▸ **SUPPLIED DATA**

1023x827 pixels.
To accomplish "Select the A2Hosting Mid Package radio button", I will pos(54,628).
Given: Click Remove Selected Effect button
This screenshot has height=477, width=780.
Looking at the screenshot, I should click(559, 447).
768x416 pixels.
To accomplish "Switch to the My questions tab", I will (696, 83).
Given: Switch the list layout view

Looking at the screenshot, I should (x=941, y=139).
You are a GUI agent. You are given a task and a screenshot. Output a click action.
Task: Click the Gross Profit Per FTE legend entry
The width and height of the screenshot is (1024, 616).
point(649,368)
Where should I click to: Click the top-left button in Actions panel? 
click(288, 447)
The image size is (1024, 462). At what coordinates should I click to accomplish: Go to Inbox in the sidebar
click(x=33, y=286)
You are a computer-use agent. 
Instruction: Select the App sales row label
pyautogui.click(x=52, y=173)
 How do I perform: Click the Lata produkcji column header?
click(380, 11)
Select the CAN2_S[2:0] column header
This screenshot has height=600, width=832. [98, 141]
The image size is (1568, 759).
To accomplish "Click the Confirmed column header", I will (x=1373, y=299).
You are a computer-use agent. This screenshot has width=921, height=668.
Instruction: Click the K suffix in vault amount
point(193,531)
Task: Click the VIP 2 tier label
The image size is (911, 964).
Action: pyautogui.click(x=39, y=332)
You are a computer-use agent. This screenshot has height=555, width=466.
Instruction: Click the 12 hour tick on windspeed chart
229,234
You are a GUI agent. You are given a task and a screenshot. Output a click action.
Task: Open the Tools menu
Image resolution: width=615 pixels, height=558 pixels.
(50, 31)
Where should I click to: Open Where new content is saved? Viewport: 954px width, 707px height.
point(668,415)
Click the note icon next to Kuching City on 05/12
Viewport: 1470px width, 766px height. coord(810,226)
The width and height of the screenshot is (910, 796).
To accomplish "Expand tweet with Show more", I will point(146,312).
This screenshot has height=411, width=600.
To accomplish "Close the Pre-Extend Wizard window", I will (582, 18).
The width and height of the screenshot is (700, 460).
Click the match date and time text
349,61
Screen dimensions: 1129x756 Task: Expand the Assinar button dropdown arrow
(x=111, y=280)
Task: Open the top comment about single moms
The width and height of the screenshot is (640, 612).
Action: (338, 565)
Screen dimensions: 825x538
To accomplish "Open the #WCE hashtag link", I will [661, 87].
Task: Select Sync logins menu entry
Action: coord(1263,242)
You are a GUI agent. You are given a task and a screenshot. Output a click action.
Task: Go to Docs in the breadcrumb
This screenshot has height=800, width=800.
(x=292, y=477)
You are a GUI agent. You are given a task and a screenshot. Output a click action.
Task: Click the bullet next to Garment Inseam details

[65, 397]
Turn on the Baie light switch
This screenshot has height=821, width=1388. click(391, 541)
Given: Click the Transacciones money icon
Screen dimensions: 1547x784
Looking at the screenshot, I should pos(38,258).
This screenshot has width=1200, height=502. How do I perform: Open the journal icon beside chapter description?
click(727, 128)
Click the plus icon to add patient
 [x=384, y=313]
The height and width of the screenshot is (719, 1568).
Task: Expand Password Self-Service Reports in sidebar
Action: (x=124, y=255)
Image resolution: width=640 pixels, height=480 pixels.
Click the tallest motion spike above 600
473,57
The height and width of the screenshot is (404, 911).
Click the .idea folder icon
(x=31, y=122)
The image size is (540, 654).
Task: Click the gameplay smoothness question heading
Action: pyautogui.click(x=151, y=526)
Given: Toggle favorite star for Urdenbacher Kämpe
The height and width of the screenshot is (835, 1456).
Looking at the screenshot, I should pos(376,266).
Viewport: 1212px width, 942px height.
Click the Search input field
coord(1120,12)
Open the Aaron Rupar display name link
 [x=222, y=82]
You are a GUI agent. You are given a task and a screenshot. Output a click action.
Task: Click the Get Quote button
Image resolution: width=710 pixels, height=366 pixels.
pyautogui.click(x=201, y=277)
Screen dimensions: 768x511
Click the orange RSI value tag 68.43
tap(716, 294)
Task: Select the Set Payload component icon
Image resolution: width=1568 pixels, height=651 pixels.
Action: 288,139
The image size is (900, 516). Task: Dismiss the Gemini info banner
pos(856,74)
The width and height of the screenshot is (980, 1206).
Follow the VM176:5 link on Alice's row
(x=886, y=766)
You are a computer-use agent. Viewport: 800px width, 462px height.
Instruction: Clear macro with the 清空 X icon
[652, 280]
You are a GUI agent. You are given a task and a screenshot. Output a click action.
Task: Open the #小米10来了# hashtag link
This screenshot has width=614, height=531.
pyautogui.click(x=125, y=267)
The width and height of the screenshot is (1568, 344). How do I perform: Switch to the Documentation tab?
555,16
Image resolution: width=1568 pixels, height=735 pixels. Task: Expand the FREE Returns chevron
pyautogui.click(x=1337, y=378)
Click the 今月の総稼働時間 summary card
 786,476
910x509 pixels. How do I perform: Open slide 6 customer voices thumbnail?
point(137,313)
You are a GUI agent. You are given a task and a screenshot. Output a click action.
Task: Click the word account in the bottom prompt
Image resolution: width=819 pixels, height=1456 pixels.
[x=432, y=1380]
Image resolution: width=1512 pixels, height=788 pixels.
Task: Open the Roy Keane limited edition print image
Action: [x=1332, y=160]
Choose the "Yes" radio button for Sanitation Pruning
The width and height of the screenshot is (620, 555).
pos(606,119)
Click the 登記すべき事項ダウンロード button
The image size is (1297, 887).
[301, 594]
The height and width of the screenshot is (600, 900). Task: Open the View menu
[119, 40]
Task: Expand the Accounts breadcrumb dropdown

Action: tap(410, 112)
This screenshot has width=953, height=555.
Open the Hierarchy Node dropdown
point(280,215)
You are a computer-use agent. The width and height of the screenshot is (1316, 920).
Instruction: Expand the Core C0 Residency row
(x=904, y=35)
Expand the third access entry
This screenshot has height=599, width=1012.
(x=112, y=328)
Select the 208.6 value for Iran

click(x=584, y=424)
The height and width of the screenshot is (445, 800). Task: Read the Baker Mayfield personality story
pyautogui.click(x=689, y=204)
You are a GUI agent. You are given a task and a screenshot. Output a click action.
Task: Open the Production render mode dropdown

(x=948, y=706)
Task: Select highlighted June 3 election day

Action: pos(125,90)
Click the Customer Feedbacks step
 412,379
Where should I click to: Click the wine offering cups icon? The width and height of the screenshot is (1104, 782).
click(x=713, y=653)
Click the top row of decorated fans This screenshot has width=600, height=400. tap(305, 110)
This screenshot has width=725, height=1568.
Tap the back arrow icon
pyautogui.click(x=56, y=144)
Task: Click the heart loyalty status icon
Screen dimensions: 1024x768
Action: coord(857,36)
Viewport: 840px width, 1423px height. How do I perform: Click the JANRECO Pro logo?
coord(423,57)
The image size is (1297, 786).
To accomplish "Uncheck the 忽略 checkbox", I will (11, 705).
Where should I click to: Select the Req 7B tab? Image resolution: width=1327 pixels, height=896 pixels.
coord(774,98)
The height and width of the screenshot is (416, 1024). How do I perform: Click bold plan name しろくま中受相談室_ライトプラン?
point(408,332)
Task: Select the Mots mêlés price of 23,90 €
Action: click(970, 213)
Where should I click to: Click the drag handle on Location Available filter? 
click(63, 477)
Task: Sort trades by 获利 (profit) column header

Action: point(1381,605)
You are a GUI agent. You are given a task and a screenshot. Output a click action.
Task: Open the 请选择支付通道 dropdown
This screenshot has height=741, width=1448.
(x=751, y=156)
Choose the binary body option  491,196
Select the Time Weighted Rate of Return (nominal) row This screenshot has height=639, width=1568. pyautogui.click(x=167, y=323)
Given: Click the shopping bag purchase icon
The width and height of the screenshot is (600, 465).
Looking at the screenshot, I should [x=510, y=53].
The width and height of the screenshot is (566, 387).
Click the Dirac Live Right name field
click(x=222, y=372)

▸ **WHAT YOU HAVE TO DO**
Show a copy of each line from the records above in which the string "computer" occurs.

▸ **TASK ANSWER**
You are a computer-use agent. 
You are a computer-use agent. This screenshot has width=921, height=668.
You are a computer-use agent. This screenshot has height=555, width=466.
You are a computer-use agent. Viewport: 800px width, 462px height.
You are a computer-use agent. The width and height of the screenshot is (1316, 920).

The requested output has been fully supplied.